Krizlerde en sık görülen davranışlar bağırma, çığlık atma, ağlama, vurma, tekmeleme, nefesini tutma ve kendini yere atmadır.
Büyük krizlerde nadiren çocuk yüzü morarana, neredeyse bilincini yitirene dek nefesini tutar. Ancak doğal refleksler herhangi bir zarar meydana gelmeden devreye girer.
Krizlerin bir kısmı anne ve babayı kontrol etme ve yönetme çabasıyla ortaya çıksa da çok önemli bir kısmı zor duygularla baş etme becerileri henüz gelişmemiş olan çocuğun taşıyamadığı duyguları karşısındaki çaresizliğini ve paniğini yansıtır.

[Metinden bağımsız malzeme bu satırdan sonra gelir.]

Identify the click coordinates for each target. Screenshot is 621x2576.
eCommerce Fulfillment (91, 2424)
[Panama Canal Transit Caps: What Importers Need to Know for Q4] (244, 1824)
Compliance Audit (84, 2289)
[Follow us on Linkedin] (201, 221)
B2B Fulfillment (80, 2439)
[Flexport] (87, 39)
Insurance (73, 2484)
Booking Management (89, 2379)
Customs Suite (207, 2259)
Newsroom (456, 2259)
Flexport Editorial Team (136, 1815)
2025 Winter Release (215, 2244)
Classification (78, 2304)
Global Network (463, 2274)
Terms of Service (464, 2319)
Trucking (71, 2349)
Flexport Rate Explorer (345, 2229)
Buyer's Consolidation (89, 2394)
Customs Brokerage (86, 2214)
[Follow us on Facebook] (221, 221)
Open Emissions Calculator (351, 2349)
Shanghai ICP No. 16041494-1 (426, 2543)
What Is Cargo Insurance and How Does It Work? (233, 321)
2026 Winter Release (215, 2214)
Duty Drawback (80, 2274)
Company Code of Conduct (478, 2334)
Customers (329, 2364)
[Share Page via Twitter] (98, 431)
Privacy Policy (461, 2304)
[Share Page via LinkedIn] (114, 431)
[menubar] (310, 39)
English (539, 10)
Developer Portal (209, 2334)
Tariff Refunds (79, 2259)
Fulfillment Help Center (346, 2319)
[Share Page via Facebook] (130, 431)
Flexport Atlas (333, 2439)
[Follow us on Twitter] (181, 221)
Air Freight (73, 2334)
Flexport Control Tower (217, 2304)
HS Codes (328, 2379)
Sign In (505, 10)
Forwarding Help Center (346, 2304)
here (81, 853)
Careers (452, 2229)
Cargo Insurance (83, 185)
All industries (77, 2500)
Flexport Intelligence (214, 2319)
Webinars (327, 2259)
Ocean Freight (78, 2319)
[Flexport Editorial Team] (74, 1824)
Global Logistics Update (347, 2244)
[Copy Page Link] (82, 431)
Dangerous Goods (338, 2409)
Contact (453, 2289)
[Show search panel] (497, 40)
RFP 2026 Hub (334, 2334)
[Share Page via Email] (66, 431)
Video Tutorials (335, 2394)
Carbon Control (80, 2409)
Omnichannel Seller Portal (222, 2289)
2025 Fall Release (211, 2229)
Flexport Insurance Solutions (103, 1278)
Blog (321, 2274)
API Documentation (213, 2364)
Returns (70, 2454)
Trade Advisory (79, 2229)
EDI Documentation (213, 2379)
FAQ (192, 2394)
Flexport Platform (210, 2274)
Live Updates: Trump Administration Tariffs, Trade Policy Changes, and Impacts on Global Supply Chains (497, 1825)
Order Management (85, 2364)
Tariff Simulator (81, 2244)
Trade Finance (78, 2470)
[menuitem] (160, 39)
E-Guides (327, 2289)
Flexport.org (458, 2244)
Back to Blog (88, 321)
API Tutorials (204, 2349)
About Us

Huysuzluk Krizlerini Tetikleyen Sebepler
Huysuzluk krizlerinin, çocuğun doğal karakteriyle ilgili bir yanı da vardır. Ancak bazı durumlar vardır ki, hangi çocuk olursa olsun huysuzluk krizine yol açabilir. Aslında bu liste oldukça uzun bir listedir.
Dikkat çekme çabası: Çocuğun ilk krizleri bu amaca yönelik olmasa da, aşırı tepkiler gösterildiğinde, sonraki krizlerin şiddeti ve sıklığı artacaktır. Bu nedenle huysuzluk nöbetlerine, öyle hissetmiyor bile olsanız sakin tepki vermek önemlidir.
Elde edemeyeceği bir şeyi isteme: Bu bazen yemek öncesi abur cubur yeme, bazen aşırı dozda şeker yeme isteği veya bir çocuğun elinden oyuncağını alma isteği olabilir. Sonuçta, istediği şey için bekleyebilmeyi veya her şeyi elde edemeyeceğini öğrenmesi gerekiyor, ancak bu biraz zaman alabilir.
Bağımsızlığını kanıtlama çabası: Çocuklar bazen ayrı bir birey olduklarını kanıtlama çabasına girerler umutsuzca. Bu uğurda bazen, karlı bir günde ince bir tişört giymek için tutturabilirler. Çok haklı sebeplerle de olsa isteğine karşı çıktığınız anda bağımsızlıklarını tehdit altında görebilir ve büyük bir korku ile kızgınlık hissedebilirler.
Hayal kırıklığı ve hüsran: Bu dönemde çocuğun bağımsızlaşma isteği artmıştır. Ancak isteklerini gerçekleştirebilmek için gerekli becerileri henüz kazanamamış, duygularını ve ihtiyaçlarını tam olarak anlatacak dil becerilerini de henüz kazanamamıştır. Bu kısıtlamalar gitgide artan şekilde sabırsızlık, hayal kırıklığı ve hüsran duyguları geliştirmesine neden olur. Bu duygular da huysuzluk krizlerine yol açar.
Kıskançlık: Kıskançlık ya kardeşlere ya da diğer çocuklara yöneliktir. Onun sahip olduğu bir şeyi elinden almak isteyip de bu isteği gerçekleşmediğinde çocuk huysuzluk krizine girebilir.
Yorgunluk ya da açlık gibi fiziksel nedenler: O sırada başka ne olursa olsun, bu faktörler kolayca bir huysuzluk krizini tetikleyebilir.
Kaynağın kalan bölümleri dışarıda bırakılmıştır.